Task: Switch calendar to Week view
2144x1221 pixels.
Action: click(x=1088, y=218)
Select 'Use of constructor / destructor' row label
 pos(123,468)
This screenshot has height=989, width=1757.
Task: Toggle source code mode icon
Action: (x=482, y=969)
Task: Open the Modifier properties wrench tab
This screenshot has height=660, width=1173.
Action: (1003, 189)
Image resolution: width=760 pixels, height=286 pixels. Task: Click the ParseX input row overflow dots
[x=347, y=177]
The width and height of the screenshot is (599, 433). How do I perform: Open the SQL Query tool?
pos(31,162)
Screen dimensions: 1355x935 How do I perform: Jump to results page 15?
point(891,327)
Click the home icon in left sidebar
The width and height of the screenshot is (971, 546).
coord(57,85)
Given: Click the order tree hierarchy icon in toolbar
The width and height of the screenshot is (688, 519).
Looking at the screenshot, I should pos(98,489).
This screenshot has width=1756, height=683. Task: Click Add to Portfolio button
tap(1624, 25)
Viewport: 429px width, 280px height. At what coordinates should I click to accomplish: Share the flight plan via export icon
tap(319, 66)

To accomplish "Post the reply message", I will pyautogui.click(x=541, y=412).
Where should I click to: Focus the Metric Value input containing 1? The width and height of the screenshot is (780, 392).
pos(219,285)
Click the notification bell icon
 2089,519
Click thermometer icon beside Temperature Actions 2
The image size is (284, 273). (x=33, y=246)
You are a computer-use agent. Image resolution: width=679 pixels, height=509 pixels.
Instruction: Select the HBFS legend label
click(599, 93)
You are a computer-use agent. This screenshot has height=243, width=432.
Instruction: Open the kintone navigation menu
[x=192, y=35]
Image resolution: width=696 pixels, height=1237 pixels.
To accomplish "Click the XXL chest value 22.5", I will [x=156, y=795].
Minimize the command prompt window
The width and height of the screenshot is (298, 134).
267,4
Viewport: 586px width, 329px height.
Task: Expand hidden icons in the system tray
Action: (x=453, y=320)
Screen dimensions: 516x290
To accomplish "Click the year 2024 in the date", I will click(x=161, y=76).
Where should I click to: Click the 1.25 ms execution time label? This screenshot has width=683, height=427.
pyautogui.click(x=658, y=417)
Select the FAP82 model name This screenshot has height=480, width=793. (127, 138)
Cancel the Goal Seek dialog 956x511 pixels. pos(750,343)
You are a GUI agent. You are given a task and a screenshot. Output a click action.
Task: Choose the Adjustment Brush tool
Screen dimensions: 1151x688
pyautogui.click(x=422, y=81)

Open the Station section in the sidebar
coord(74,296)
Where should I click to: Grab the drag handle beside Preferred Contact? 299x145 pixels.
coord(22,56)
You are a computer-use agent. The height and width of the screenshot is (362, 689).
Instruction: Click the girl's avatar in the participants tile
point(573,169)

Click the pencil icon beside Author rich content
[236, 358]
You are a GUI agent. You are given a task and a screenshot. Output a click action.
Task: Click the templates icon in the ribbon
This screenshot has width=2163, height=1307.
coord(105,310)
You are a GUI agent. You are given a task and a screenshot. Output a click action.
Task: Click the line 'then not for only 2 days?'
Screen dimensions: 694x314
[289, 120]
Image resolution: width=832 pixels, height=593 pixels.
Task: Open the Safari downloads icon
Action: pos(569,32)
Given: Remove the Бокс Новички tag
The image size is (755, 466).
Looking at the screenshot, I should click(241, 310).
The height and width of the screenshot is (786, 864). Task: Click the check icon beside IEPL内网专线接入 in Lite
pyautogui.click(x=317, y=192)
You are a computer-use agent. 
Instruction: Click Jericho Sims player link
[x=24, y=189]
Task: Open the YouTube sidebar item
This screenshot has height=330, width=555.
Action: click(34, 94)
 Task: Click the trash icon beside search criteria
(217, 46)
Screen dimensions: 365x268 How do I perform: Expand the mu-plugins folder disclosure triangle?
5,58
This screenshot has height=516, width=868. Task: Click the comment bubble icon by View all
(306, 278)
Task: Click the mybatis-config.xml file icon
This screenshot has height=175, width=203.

▶ Stated exercise: Swap "Instruction" for "Goal" everywhere in the material above, leaving everything else unchanged.

▶ Answer to this exercise:
Task: Switch calendar to Week view
2144x1221 pixels.
Action: click(x=1088, y=218)
Select 'Use of constructor / destructor' row label
 pos(123,468)
This screenshot has height=989, width=1757.
Task: Toggle source code mode icon
Action: (x=482, y=969)
Task: Open the Modifier properties wrench tab
This screenshot has height=660, width=1173.
Action: (1003, 189)
Image resolution: width=760 pixels, height=286 pixels. Task: Click the ParseX input row overflow dots
[x=347, y=177]
The width and height of the screenshot is (599, 433). How do I perform: Open the SQL Query tool?
pos(31,162)
Screen dimensions: 1355x935 How do I perform: Jump to results page 15?
point(891,327)
Click the home icon in left sidebar
The width and height of the screenshot is (971, 546).
coord(57,85)
Given: Click the order tree hierarchy icon in toolbar
The width and height of the screenshot is (688, 519).
Looking at the screenshot, I should pos(98,489).
This screenshot has width=1756, height=683. Task: Click Add to Portfolio button
tap(1624, 25)
Viewport: 429px width, 280px height. At what coordinates should I click to accomplish: Share the flight plan via export icon
tap(319, 66)

To accomplish "Post the reply message", I will pyautogui.click(x=541, y=412).
Where should I click to: Focus the Metric Value input containing 1? The width and height of the screenshot is (780, 392).
pos(219,285)
Click the notification bell icon
 2089,519
Click thermometer icon beside Temperature Actions 2
The image size is (284, 273). (x=33, y=246)
You are a computer-use agent. Image resolution: width=679 pixels, height=509 pixels.
Goal: Select the HBFS legend label
click(599, 93)
You are a computer-use agent. This screenshot has height=243, width=432.
Goal: Open the kintone navigation menu
[x=192, y=35]
Image resolution: width=696 pixels, height=1237 pixels.
To accomplish "Click the XXL chest value 22.5", I will [x=156, y=795].
Minimize the command prompt window
The width and height of the screenshot is (298, 134).
267,4
Viewport: 586px width, 329px height.
Task: Expand hidden icons in the system tray
Action: (x=453, y=320)
Screen dimensions: 516x290
To accomplish "Click the year 2024 in the date", I will click(x=161, y=76).
Where should I click to: Click the 1.25 ms execution time label? This screenshot has width=683, height=427.
pyautogui.click(x=658, y=417)
Select the FAP82 model name This screenshot has height=480, width=793. (127, 138)
Cancel the Goal Seek dialog 956x511 pixels. pos(750,343)
You are a GUI agent. You are given a task and a screenshot. Output a click action.
Task: Choose the Adjustment Brush tool
Screen dimensions: 1151x688
pyautogui.click(x=422, y=81)

Open the Station section in the sidebar
coord(74,296)
Where should I click to: Grab the drag handle beside Preferred Contact? 299x145 pixels.
coord(22,56)
You are a computer-use agent. The height and width of the screenshot is (362, 689).
Goal: Click the girl's avatar in the participants tile
point(573,169)

Click the pencil icon beside Author rich content
[236, 358]
You are a GUI agent. You are given a task and a screenshot. Output a click action.
Task: Click the templates icon in the ribbon
This screenshot has width=2163, height=1307.
coord(105,310)
You are a GUI agent. You are given a task and a screenshot. Output a click action.
Task: Click the line 'then not for only 2 days?'
Screen dimensions: 694x314
[289, 120]
Image resolution: width=832 pixels, height=593 pixels.
Task: Open the Safari downloads icon
Action: pos(569,32)
Given: Remove the Бокс Новички tag
The image size is (755, 466).
Looking at the screenshot, I should click(241, 310).
The height and width of the screenshot is (786, 864). Task: Click the check icon beside IEPL内网专线接入 in Lite
pyautogui.click(x=317, y=192)
You are a computer-use agent. 
Goal: Click Jericho Sims player link
[x=24, y=189]
Task: Open the YouTube sidebar item
This screenshot has height=330, width=555.
Action: click(34, 94)
 Task: Click the trash icon beside search criteria
(217, 46)
Screen dimensions: 365x268 How do I perform: Expand the mu-plugins folder disclosure triangle?
5,58
This screenshot has height=516, width=868. Task: Click the comment bubble icon by View all
(306, 278)
Task: Click the mybatis-config.xml file icon
This screenshot has height=175, width=203.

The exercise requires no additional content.